The Meal Offering Is Second in the Offerings in the Book of Leviticus
The order of the descriptions of the offerings must be viewed from the Divine angle. The tabernacle is described inside out, as God sees it, and not from the outside to the inside, Exodus chapters 25-31, so the offerings are described from God’s perspective and not the human viewpoint. In the burnt offering, Leviticus chapter 1, we see Christ, in devotion to God, meeting the Divine affection and in total surrender up to death. Nothing is eaten by the priest or the offerer; it is all for God. Secondly comes the meal offering, in chapter 2, where Christ’s perfection in life is seen fully and satisfies the heart of God, but now the priest is permitted to take a handful and eat. There is nothing for the offerer. In the third offering, the peace offering, in chapter 3, we now enjoy the fact that Christ has made peace with God and fellowship for His people. Now the offerer and his family are permitted to eat with God and the priest. All three groups are fed from the same sacrifice. Finally, the sin offering, in chapter 4, and the trespass offering, in chapter 5, deal with sins of ignorance, and sins of weakness and willfulness, to help us in our life for Him. The meal offering, therefore, comes second in God’s purposes in Christ, as He moves out to man.
The Meal Offering Is One of Three Sweet Savour Offerings
The first three offerings are all called “sweet savour” offerings, Lev. 1.9,13,17; 2.2,9,12; 3.5,16, developing aspects of the Person of Christ that are uniquely appreciated by God. It was only that part of the sin offering which was burned on the altar that was called “sweet savour” Lev. 4.31. The order in which the offerings are brought before us in the early chapters of the Book of Leviticus is the order of their significance and preciousness to God. The burnt offering, therefore, comes first, depicting the Lord’s total dedication and devotion to the will and glory of God His Father: it was all burned up to God on the altar. The burnt offering followed by the meal offering and peace offering, making up the three sweet savour offerings, revealed something of what the Person and work of the Lord means to God. The sweet savour offerings were brought by those who wanted to worship God. The sin and trespass offerings were brought by those who had sinned and needed God’s forgiveness, so that once again they might be able to worship Him. It is only when we see Christ as God sees Him in the sweet savour offerings that we can rightly assess sin; therefore, the sin and trespass offerings are last.

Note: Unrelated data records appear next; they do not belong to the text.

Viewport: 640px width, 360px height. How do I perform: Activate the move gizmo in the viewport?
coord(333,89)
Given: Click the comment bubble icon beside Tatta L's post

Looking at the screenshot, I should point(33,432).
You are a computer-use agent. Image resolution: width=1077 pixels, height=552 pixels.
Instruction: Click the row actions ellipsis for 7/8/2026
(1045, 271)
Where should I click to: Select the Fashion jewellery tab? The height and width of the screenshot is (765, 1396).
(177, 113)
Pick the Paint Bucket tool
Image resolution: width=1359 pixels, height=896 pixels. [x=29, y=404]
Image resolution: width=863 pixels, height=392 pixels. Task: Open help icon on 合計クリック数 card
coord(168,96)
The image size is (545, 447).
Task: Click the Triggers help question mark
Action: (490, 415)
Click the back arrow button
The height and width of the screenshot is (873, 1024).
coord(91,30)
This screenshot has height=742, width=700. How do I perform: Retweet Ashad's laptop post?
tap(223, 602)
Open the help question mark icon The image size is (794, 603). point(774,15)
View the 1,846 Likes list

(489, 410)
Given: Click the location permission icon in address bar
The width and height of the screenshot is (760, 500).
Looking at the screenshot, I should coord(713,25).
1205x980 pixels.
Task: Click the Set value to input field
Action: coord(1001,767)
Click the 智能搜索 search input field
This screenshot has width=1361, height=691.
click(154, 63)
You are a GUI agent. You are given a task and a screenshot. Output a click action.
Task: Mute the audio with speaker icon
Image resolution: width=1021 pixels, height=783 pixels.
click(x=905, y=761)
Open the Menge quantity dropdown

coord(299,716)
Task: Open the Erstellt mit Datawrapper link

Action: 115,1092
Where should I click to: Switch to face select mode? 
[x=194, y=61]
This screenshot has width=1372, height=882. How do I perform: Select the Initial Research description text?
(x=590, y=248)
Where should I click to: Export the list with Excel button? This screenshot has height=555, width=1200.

The Meal Offering Comes Fourth When Viewed from the Standpoint of the Sinner
When God speaks to us, the burnt offering is first, the meal offering second and the sin and trespass offerings are described last. However, when we approach God the sin offering is first and the burnt offering last. Numbering the meal offering, from the human standpoint of approaching God, it comes fourth.
The sin and trespass offerings, although last in the order of their institution by God, were always in practice applied first, Ex.29.14,18,25,28. It is easier to appreciate the truth of the sin offering. We certainly enjoyed it on salvation’s day and our initial understanding of Christ’s suffering is often the forgiveness we received as a result of it, before developing a deeper understanding of what His sufferings meant to God.
Until our sins have been forgiven we cannot enter into or appreciate the significance of the other offerings, and it is only after being saved that a believer gradually learns more and more of the wondrous beauties and glories of the Lord Jesus Christ. Until a person’s sins have been forgiven, he or she cannot worship God and enjoy communion with Him.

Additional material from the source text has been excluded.